Problem> Count every line below that holds the word "navigation", and give the number with no other words.

Records to process>
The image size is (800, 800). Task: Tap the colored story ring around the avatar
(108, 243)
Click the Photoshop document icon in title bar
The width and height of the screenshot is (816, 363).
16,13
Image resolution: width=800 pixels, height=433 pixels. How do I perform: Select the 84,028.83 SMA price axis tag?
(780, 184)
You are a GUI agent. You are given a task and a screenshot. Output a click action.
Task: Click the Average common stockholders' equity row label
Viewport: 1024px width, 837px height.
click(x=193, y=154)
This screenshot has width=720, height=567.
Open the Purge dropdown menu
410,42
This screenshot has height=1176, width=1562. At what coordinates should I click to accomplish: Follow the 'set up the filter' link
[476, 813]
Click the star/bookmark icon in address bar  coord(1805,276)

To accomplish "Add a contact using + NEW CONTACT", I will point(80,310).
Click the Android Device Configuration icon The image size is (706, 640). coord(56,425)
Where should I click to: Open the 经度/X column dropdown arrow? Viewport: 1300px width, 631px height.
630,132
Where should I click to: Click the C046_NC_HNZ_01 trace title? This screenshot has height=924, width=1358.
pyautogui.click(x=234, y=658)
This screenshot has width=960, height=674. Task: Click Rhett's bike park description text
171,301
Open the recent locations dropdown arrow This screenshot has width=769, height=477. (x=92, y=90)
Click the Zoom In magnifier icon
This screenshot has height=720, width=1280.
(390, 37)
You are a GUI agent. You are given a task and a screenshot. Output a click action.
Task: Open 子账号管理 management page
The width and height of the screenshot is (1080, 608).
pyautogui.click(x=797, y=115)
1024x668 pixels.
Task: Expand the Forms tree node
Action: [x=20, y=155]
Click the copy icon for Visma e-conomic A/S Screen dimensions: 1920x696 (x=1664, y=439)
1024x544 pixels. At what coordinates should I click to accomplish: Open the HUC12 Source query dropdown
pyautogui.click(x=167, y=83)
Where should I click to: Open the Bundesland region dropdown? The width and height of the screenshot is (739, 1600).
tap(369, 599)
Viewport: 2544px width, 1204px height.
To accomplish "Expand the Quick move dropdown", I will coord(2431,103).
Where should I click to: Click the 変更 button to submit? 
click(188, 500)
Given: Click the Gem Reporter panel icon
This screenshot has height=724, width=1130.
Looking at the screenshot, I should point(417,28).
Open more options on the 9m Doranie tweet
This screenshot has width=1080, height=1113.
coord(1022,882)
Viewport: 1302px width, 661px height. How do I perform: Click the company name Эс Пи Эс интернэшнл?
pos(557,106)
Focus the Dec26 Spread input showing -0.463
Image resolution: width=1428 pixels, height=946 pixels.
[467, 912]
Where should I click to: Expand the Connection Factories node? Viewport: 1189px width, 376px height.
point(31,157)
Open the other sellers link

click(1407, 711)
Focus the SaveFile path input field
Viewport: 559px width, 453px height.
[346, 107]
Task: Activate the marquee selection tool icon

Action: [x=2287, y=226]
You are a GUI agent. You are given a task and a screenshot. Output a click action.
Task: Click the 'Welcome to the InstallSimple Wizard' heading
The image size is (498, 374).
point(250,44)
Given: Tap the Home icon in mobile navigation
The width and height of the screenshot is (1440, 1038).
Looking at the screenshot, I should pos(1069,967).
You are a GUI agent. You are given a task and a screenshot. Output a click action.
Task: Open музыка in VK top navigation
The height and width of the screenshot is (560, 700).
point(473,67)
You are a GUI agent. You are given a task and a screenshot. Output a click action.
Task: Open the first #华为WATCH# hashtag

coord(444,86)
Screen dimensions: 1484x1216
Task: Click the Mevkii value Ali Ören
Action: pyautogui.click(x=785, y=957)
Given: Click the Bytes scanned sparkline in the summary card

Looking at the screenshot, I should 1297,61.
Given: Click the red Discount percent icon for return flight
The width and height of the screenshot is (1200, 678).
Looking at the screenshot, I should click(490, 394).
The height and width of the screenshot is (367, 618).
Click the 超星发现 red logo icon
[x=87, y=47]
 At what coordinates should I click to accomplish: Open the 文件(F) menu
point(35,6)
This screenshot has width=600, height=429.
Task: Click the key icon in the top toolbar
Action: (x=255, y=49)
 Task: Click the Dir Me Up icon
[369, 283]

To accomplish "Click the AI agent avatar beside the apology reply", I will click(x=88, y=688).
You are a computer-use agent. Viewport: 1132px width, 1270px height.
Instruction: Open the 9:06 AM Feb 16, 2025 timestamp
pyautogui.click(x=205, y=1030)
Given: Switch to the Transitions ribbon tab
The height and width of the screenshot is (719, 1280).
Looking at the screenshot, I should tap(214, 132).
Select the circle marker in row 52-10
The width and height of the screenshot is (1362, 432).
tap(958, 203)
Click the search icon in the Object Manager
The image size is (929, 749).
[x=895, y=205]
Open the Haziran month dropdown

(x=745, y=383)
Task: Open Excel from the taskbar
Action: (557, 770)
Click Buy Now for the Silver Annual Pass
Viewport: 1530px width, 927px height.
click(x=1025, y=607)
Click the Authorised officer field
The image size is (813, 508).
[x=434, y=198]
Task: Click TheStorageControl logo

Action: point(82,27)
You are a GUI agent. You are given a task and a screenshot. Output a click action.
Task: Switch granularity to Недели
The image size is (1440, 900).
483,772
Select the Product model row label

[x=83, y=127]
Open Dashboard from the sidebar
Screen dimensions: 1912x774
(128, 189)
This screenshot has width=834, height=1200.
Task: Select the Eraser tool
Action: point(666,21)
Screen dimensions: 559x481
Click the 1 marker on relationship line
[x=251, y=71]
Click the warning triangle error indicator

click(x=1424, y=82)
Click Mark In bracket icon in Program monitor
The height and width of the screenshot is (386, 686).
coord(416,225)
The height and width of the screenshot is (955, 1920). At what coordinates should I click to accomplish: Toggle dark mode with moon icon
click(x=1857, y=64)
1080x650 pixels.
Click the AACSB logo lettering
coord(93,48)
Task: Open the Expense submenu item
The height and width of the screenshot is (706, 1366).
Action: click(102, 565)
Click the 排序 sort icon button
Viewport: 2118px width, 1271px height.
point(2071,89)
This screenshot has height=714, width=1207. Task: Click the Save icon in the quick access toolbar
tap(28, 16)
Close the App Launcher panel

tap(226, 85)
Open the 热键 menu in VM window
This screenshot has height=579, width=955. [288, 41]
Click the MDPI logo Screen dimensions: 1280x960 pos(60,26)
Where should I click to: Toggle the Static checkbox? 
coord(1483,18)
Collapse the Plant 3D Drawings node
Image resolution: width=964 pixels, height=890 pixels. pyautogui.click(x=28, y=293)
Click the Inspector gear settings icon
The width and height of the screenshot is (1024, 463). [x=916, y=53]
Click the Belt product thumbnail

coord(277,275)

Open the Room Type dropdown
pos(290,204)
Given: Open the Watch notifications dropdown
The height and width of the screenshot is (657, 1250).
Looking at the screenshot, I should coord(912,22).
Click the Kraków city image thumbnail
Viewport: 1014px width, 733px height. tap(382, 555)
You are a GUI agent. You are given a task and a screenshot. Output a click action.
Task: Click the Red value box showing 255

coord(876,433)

Output for this task> 2